• _SOURCE EXTRACT_
=====

In the Nov. 2009 issue of the CxPJ, we briefly covered the events surrounding the controversial audit of the Labor Center. For those who aren’t up to date on what’s been going on, here is a quick run-down of events:

In June 2008, the Landmark Legal Foundation: The Ronald Reagan Center sent a letter to Evergreen, the state auditor, and the Attorney General claiming that the Labor Center was “in violation of Washington’s requirement that public funds must only be used for a valid public purpose.” Landmark is a nonprofit conservative lawyers’ group that nominated Rush Limbaugh (who sits on their Board of Directors) for a Nobel Peace Prize in 2007. According to their website, Landmark is in a “battle for America’s future” against the National Education Association, the largest teacher’s union in the country. Landmark also sees the Environmental Protection Agency as a threat to America. In the past few years, this group has targeted a total of twelve Labor Centers at colleges and universities across the US, calling for audits, public records requests, and investigations in an effort to incriminate them.

The Evergreen administration took an unpopular stance in deciding to comply with Landmark and conducted an audit of the Labor Center. More unpopular were the auditor’s findings, which bear a close resemblance to Landmark’s accusations. From the beginning, this ordeal has brought up questions of the administration’s judgement, their support (or lack thereof) for the school’s public service centers, and whether the letter from Landmark and the administration’s acquiescence constitute a threat to academic freedom. I spoke to several individuals involved: members of the administration, the Labor Center staff, the faculty, and a few other folks, to try to develop a sense of what went wrong and where we are headed from here.

Other universities defend their Labor Centers

Of the eleven other Labor Centers Landmark has attacked, three were actually accused of breaking the law, while the other eight cases didn’t go beyond public records requests. Out of those three, none of the colleges responded by complying with the audits or investigations that Landmark called for.

=====

• _RECORDED INFORMATION_

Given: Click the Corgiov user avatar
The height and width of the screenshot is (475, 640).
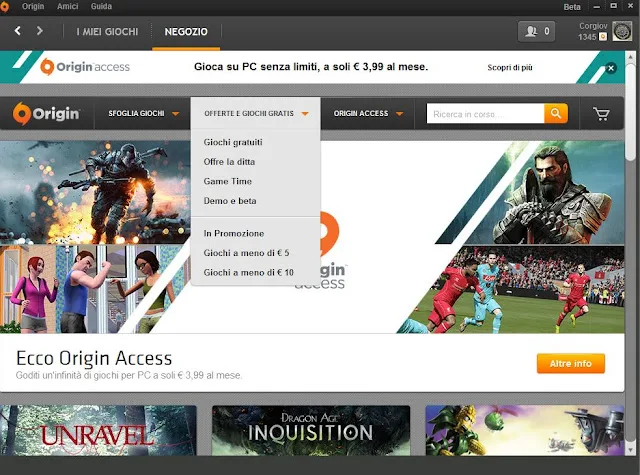Looking at the screenshot, I should click(622, 32).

=====

• _REQUIREMENTS_
A – According to the account of the Labor Center audit, when did the Landmark Legal Foundation send its letter to Evergreen?
B – Resume the account of the Labor Center audit right after its last sentence, keeping to the section on other universities defending their Labor Centers.
Nothing in the material is needed here.

• _RESULTS IN ORDER_
A – June 2008

B –
When Landmark requested an audit of Iowa University’s Labor Center in February 2009, the Board of Regents responded with a letter stating that the center serves an important public purpose and functions within the policies of the school and state law. Jennifer Sherer, the Director of the Iowa Labor Center says that the center collaborated with the regents in drafting the response. “We researched the case law cited in Landmark’s letter and pointed out the numerous fallacies and inaccuracies in Landmark’s strange attempt to make a legal argument.”

In Nov. 2008, Landmark requested that the University of Massachusetts–Amherst administration investigate the practices of their Labor Center. The matter was handed over to the school’s lawyer, who determined that Landmark’s complaint was an ideological attack directed at the Labor Center because of the content of its work and its constituency.

Earlier that year, Landmark sent a letter to the California Attorney General and the State Department of Finance alleging that the University of California–Berkeley Labor Center violated the state’s anti-affirmative action law by hosting the Summer Institute for Union Women and sponsoring African American and Latino Leadership Schools. Landmark also claimed that by working with unions, the Berkeley Labor Center broke a law that prohibits “gifting of public funds,” assuming that the money spent on these kinds of programs benefited only private entities (unions) and not the public.

On the first claim, Berkeley’s legal counsel told Landmark that the Summer Institute and the Leadership schools did not exclude membership based on race, ethnicity, or gender, and therefore did not violate the anti-affirmative action law. On the second charge regarding the gifting of public funds, Berkeley Labor Center Director Ken Jacobs says the administration was “very clear that educational programs directed to skills development for union leaders are no different than executive education programs for business leaders or agricultural extension programs.”

In other words, it is commonplace for public service centers at most universities to develop partnerships with private organizations, whether they are unions or businesses, and extend services to members of those organizations to strengthen the work that they do with the understanding that the public benefits from well-run businesses and unions.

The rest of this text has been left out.